Python `pkgutil.get_data` disrupts future imports


Consider the following package structure:

.
├── module
│   ├── __init__.py
│   └── submodule
│       ├── attribute.py
│       ├── data.txt
│       └── __init__.py
└── test.py

and the following piece of code:

import pkgutil
data = pkgutil.get_data('module.submodule', 'data.txt')
import module.submodule.attribute
retval = module.submodule.attribute.hello()

Running this will raise the error:

Traceback (most recent call last):
  File "test.py", line 7, in <module>
    retval = module.submodule.attribute.hello()
AttributeError: module 'module' has no attribute 'submodule'

However, if you run the following:

import pkgutil
import module.submodule.attribute
data = pkgutil.get_data('module.submodule', 'data.txt')
retval = module.submodule.attribute.hello()

or

import pkgutil
import module.submodule.attribute
retval = module.submodule.attribute.hello()

it works fine.

Why does running pkgutil.get_data disrupt the future import?


Solution

  • First of all, this was a great question and a great opportunity to learn something new about python's import system.

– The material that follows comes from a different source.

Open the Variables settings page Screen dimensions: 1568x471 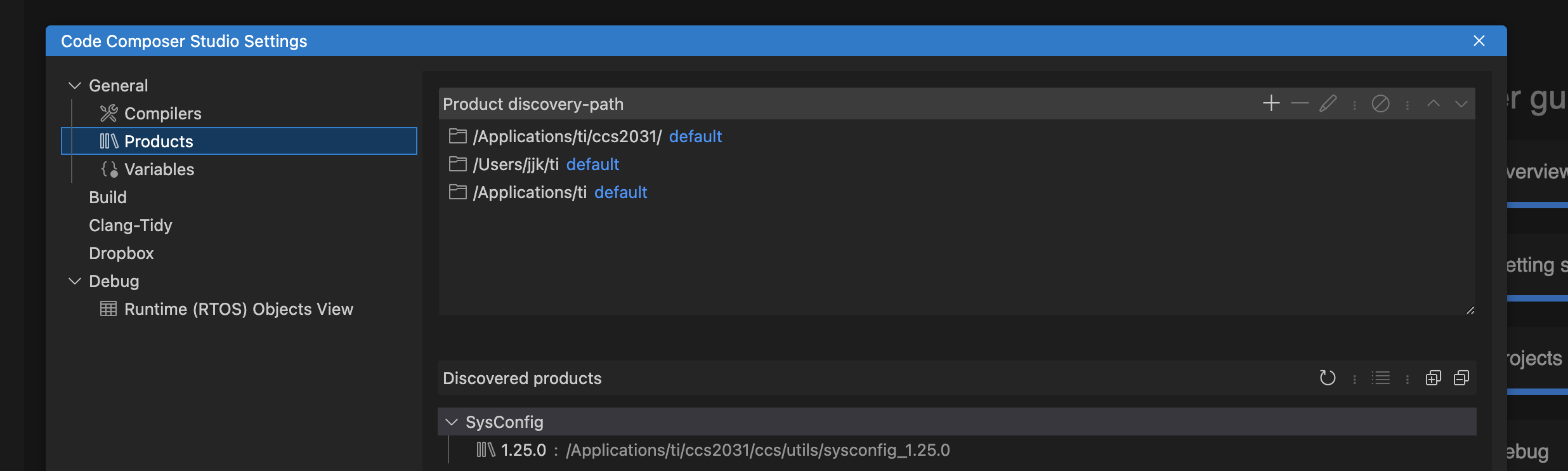tap(159, 169)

So let's dig in!

    If we look at the implementation of pkgutil.get_data we see something like this:

    def get_data(package, resource):
        spec = importlib.util.find_spec(package)
        if spec is None:
            return None
        loader = spec.loader
        if loader is None or not hasattr(loader, 'get_data'):
            return None
        # XXX needs test
        mod = (sys.modules.get(package) or
               importlib._bootstrap._load(spec))
        if mod is None or not hasattr(mod, '__file__'):
            return None
    
        # Modify the resource name to be compatible with the loader.get_data
        # signature - an os.path format "filename" starting with the dirname of
        # the package's __file__
        parts = resource.split('/')
        parts.insert(0, os.path.dirname(mod.__file__))
        resource_name = os.path.join(*parts)
        return loader.get_data(resource_name)
    

    And the answer to your question is in this part of the code:

        mod = (sys.modules.get(package) or
               importlib._bootstrap._load(spec))
    

    It looks at the already loaded packages and if the package we're looking for (module.submodule in this example) exists it uses it and if not, then tries to load the package using importlib._bootstrap._load.

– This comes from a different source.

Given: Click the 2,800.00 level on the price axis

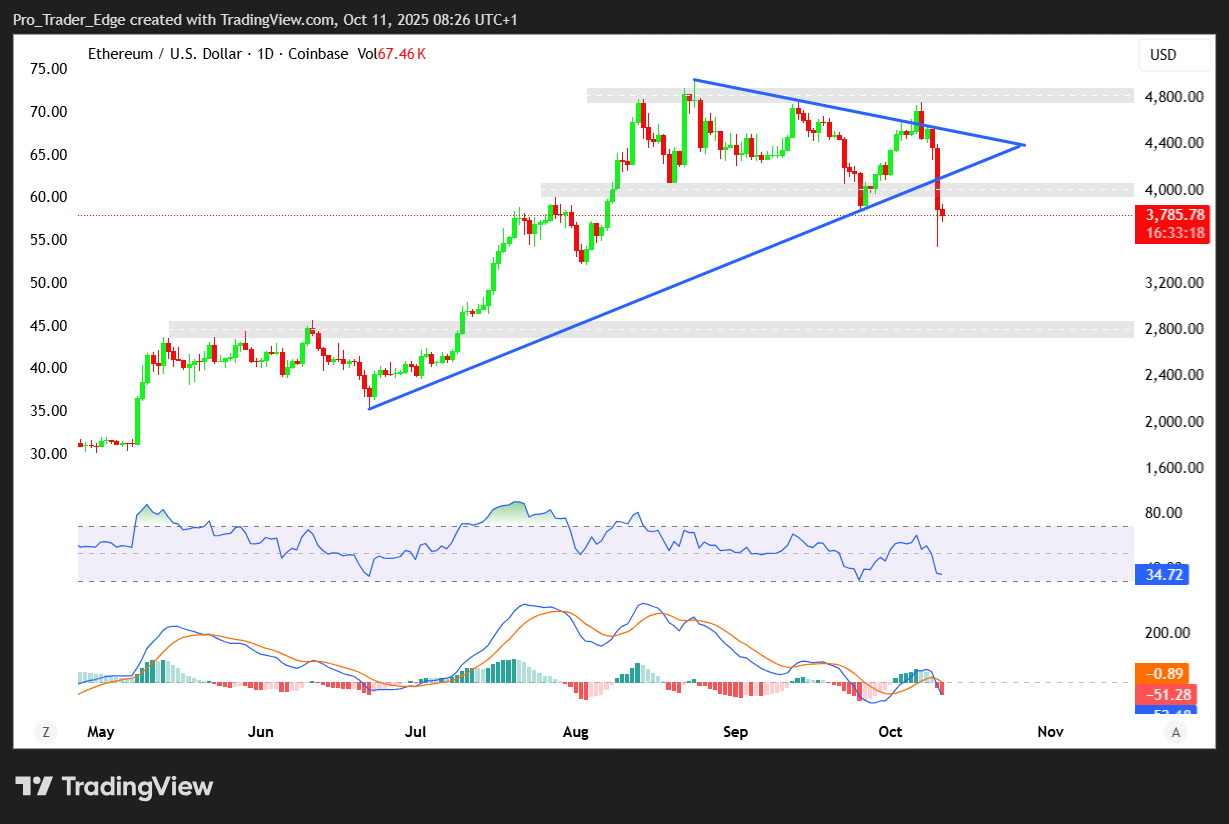Looking at the screenshot, I should pos(1173,329).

    So let's look at the implementation of importlib._bootstrap._load to see what's going on.

    def _load(spec):
        """Return a new module object, loaded by the spec's loader.
        The module is not added to its parent.
        If a module is already in sys.modules, that existing module gets
        clobbered.
        """
        with _ModuleLockManager(spec.name):
            return _load_unlocked(spec)
    

    Well, There's right there! The doc says "The module is not added to its parent."

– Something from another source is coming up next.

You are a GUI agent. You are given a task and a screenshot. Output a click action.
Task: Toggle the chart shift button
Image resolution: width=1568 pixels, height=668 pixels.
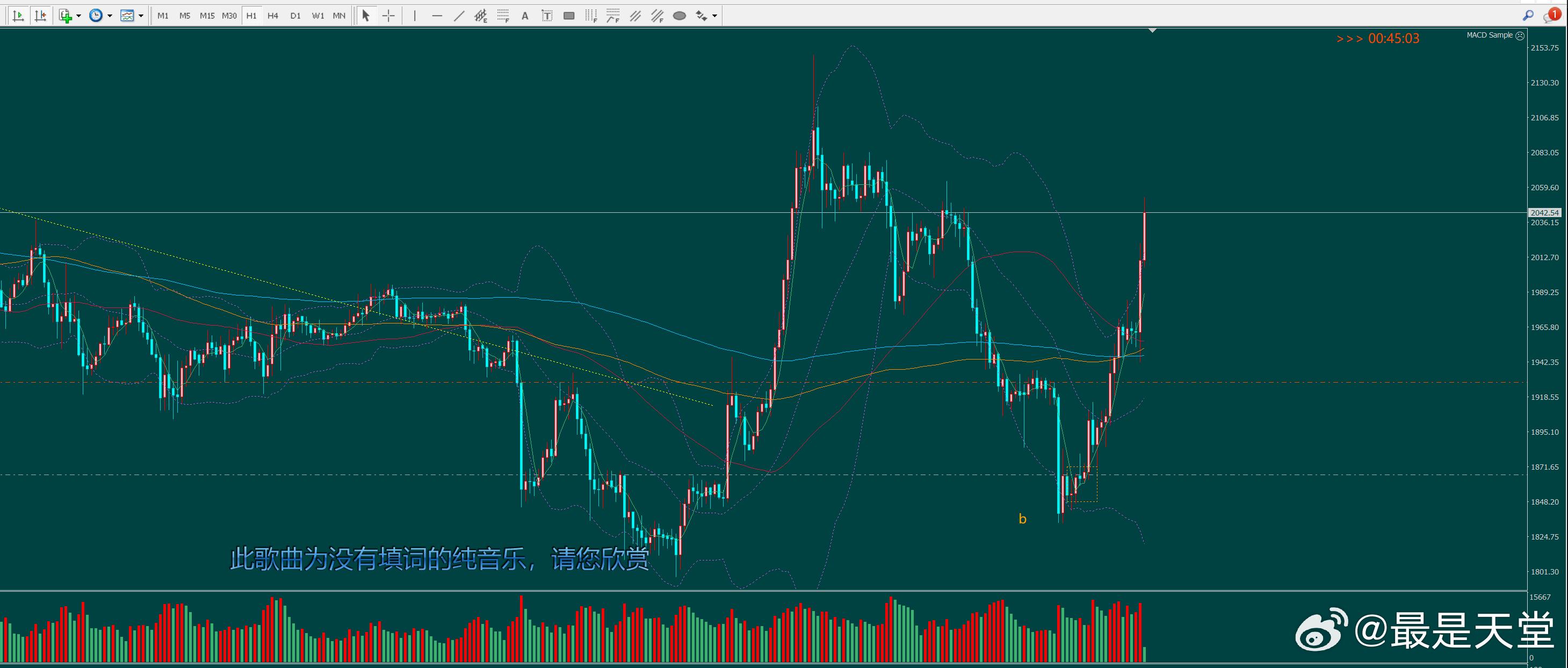point(40,16)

    It means the submodule module is loaded but it's not added to the module module. So when we try to access the submodule via module there's no connection, hence the AtrributeError.

    It makes sense for the get_data method to use this function as it just wants some other file in the package and there is no need to import the whole package and add it to its parent and its parents' parent and so on.

    to see it yourself I suggest using a debugger and setting some breakpoints. Then you can see what happens step by step along the way.